> [Recorded information]:
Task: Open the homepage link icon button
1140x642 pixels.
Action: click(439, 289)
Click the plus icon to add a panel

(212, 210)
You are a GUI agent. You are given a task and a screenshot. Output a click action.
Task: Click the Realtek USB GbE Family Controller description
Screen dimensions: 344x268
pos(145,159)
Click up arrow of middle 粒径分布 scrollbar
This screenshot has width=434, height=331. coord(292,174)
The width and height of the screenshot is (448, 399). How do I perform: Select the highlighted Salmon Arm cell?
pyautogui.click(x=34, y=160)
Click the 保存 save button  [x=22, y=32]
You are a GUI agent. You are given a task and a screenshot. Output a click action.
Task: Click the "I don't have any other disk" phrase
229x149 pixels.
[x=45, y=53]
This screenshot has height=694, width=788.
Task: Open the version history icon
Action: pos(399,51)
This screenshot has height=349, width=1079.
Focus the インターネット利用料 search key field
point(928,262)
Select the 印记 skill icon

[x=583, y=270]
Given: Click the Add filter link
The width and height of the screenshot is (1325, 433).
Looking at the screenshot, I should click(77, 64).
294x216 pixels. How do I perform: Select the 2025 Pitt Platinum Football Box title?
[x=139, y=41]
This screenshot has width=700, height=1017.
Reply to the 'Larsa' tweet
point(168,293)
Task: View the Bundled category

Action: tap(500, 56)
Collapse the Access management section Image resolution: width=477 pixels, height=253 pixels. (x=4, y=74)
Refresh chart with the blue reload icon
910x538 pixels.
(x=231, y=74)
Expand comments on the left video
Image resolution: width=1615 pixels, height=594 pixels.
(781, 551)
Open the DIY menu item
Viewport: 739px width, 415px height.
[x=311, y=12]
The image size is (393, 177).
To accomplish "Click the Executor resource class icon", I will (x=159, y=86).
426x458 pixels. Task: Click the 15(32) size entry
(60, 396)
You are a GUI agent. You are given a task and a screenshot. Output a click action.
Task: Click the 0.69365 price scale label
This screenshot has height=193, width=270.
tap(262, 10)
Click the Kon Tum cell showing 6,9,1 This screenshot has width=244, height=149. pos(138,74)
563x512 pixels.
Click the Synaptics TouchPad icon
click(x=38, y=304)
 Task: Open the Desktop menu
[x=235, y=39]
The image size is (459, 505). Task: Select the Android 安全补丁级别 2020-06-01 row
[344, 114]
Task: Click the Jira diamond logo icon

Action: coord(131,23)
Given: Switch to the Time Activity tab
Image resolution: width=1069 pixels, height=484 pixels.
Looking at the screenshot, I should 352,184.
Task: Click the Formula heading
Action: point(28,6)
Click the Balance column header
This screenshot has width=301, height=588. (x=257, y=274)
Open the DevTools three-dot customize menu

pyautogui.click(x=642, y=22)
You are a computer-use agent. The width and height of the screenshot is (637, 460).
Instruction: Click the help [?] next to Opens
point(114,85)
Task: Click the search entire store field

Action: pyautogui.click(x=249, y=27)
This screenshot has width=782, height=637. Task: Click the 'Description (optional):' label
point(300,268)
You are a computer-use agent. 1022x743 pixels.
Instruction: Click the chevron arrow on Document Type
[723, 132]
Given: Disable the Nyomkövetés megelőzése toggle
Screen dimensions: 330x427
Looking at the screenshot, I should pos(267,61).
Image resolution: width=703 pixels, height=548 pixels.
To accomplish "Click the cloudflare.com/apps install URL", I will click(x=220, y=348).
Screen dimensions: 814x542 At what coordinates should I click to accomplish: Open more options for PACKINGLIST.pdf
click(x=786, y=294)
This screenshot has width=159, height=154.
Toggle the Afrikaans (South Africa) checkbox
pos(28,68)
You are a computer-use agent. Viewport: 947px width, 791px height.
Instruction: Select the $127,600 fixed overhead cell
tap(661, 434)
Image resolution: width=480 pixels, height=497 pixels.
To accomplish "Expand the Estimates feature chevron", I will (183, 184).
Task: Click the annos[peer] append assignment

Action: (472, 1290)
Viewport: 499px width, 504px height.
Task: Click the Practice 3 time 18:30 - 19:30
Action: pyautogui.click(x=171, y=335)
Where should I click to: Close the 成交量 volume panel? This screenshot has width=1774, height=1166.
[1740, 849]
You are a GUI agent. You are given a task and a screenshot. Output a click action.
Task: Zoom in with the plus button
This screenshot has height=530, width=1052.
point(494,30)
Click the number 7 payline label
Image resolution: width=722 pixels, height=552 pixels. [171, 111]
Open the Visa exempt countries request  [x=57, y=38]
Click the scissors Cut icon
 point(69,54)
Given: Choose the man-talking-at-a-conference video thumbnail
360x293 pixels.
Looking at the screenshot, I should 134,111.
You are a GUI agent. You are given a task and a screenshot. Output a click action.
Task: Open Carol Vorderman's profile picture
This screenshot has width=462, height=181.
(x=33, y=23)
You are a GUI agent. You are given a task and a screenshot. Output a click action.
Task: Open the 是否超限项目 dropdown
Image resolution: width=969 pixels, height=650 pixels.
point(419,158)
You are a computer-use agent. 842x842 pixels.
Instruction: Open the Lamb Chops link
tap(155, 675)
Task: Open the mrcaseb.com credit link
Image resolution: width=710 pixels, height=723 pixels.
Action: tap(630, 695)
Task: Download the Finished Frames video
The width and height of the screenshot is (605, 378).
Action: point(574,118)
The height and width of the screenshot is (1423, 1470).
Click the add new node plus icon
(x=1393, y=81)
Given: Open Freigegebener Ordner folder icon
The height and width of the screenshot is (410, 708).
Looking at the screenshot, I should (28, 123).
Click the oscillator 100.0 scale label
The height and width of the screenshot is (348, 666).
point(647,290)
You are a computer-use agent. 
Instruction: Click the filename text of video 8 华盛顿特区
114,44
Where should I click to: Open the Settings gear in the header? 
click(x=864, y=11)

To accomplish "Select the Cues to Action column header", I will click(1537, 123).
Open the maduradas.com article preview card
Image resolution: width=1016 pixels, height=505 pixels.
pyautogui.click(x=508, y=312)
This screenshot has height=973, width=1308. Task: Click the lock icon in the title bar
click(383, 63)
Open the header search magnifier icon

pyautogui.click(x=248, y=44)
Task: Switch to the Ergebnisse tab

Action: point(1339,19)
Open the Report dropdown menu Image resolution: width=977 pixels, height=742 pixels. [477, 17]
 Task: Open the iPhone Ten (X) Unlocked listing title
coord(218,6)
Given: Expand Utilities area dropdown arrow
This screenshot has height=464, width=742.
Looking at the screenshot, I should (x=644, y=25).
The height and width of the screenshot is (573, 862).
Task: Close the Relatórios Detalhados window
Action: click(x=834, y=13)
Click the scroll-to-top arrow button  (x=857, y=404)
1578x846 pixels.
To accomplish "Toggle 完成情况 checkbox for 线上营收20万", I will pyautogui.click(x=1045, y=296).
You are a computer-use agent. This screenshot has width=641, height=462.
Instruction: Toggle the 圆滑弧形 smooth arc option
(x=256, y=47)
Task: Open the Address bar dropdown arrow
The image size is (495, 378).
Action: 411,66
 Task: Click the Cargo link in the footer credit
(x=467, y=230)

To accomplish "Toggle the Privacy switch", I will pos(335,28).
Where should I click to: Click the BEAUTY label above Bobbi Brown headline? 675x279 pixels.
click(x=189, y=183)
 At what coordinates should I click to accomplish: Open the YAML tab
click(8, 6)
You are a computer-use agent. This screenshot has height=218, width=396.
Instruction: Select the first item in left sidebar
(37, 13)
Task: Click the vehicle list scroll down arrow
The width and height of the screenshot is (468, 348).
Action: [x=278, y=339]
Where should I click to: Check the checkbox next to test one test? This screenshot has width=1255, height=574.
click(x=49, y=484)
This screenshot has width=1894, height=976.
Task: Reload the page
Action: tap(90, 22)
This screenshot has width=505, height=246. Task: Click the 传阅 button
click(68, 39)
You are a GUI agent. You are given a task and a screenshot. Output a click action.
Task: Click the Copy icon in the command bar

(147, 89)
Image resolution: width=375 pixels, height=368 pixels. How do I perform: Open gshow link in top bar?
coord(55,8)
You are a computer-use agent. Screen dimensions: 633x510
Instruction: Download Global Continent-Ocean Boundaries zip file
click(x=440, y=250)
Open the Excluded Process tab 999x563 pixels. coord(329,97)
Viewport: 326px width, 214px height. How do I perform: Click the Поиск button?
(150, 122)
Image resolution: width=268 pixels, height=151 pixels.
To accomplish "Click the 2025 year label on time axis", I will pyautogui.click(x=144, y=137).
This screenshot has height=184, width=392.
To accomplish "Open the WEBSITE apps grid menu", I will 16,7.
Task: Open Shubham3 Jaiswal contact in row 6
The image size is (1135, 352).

> [Task description]: Here the output must be the lines above from the line with "Toggle the Afrikaans (South Africa) checkbox" to the line with "You are a computer-use agent. 842x842 pixels.", both included, duplicated word for word and nothing else.

> [Response]:
Toggle the Afrikaans (South Africa) checkbox
pos(28,68)
You are a computer-use agent. Viewport: 947px width, 791px height.
Instruction: Select the $127,600 fixed overhead cell
tap(661, 434)
Image resolution: width=480 pixels, height=497 pixels.
To accomplish "Expand the Estimates feature chevron", I will (183, 184).
Task: Click the annos[peer] append assignment

Action: (472, 1290)
Viewport: 499px width, 504px height.
Task: Click the Practice 3 time 18:30 - 19:30
Action: pyautogui.click(x=171, y=335)
Where should I click to: Close the 成交量 volume panel? This screenshot has width=1774, height=1166.
[1740, 849]
You are a GUI agent. You are given a task and a screenshot. Output a click action.
Task: Zoom in with the plus button
This screenshot has height=530, width=1052.
point(494,30)
Click the number 7 payline label
Image resolution: width=722 pixels, height=552 pixels. [171, 111]
Open the Visa exempt countries request  [x=57, y=38]
Click the scissors Cut icon
 point(69,54)
Given: Choose the man-talking-at-a-conference video thumbnail
360x293 pixels.
Looking at the screenshot, I should 134,111.
You are a GUI agent. You are given a task and a screenshot. Output a click action.
Task: Open Carol Vorderman's profile picture
This screenshot has width=462, height=181.
(x=33, y=23)
You are a GUI agent. You are given a task and a screenshot. Output a click action.
Task: Open the 是否超限项目 dropdown
Image resolution: width=969 pixels, height=650 pixels.
point(419,158)
You are a computer-use agent. 842x842 pixels.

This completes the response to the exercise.